*Exercise goal:* Return the lines below that contain the word "will".

*Provided records:*
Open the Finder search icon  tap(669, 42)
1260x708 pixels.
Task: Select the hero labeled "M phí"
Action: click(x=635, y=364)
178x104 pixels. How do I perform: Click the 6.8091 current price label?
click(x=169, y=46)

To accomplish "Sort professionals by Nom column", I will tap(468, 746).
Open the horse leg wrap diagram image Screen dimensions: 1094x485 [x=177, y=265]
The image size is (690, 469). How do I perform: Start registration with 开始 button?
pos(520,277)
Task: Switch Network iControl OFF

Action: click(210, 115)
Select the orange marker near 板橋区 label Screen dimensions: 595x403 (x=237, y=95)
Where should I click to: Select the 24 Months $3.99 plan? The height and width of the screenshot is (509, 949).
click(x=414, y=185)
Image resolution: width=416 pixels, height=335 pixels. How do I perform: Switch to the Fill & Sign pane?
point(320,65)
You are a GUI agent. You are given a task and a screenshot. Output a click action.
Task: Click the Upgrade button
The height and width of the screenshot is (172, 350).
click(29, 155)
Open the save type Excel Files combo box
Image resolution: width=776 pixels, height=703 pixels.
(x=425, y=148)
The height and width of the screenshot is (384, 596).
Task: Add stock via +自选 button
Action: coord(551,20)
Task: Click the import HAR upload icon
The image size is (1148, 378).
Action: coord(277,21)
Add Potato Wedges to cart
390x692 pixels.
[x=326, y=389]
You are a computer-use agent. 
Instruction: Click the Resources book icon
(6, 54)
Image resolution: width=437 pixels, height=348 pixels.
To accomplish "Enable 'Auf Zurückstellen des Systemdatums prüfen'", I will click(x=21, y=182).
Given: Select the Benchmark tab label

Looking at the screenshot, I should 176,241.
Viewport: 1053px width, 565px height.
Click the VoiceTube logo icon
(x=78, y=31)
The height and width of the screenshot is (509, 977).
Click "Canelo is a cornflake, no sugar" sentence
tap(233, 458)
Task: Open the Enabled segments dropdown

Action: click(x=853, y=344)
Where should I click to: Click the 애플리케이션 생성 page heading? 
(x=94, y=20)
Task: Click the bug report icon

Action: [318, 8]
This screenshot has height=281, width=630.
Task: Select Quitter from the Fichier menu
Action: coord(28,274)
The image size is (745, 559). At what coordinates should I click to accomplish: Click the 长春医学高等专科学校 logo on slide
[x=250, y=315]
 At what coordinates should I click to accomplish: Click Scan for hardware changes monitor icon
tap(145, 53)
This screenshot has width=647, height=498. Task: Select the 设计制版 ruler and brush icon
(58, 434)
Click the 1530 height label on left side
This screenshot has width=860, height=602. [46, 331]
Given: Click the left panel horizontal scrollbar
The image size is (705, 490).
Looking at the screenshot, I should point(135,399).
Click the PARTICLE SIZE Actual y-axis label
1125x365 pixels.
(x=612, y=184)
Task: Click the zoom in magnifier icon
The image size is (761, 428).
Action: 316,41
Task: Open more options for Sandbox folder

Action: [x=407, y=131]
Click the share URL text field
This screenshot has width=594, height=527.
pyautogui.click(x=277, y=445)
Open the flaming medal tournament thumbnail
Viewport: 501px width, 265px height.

*Solution below:*
To accomplish "Sort professionals by Nom column", I will tap(468, 746).
To accomplish "Enable 'Auf Zurückstellen des Systemdatums prüfen'", I will click(x=21, y=182).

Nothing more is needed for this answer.